Tokyo: Asian stocks declined for a sixth day, the longest losing streak since September, as Japanese machinery orders unexpectedly dropped. Treasurys gained and the yen strengthened to a six-week high against the euro and the dollar.
Mitsubishi UFJ Financial Group Inc., Japan’s biggest publicly traded bank, sank 3.4% after lending in the nation slowed. PetroChina Co., China’s largest oil producer, sank 2.3% in Hong Kong as oil prices headed for the longest losing streak since December. Honda Motor Co., which gets 45% of its sales in North America, slumped 5.5% in Tokyo on concern a gain in the yen will hurt its overseas revenue.

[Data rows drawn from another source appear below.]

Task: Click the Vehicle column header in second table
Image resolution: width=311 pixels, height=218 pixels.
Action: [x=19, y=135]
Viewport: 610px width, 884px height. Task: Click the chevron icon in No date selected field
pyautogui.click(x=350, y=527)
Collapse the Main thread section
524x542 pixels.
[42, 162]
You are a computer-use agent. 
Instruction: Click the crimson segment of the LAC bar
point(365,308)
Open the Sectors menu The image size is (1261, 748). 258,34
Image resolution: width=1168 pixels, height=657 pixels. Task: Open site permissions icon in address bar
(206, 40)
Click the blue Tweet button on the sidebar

The market is finally returning its focus to the present, rather than looking for an eventual recovery, said Masaru Hamasaki, a Tokyo-based strategist at Toyota Asset Management Co., which oversees $14 billion (around Rs68,460 crore). The economic rebound won’t be rapid. Share prices are beginning to reflect that.
The MSCI Asia Pacific Index dropped 1.3% to 100.51 in Tokyo, taking its six-day decline to 2.6%. The decline is the longest losing streak since September, when the credit crisis caused the collapse of Lehman Brothers Holding Inc.
Ten-year treasury notes rose, pushing yields to the lowest level in six weeks, as the decline in stocks increased demand for the safety of government debt. The yen rose to the highest since 22 May against the dollar.
Japan’s Nikkei 225 Stock Average fell 2.4%. Hong Kong’s Hang Seng Index lost 0.8%, led by China Construction Bank Corp., which dropped 0.9% amid speculation the Chinese government will curb lending to limit increases in house prices. Indonesia’s stock market is closed for presidential elections.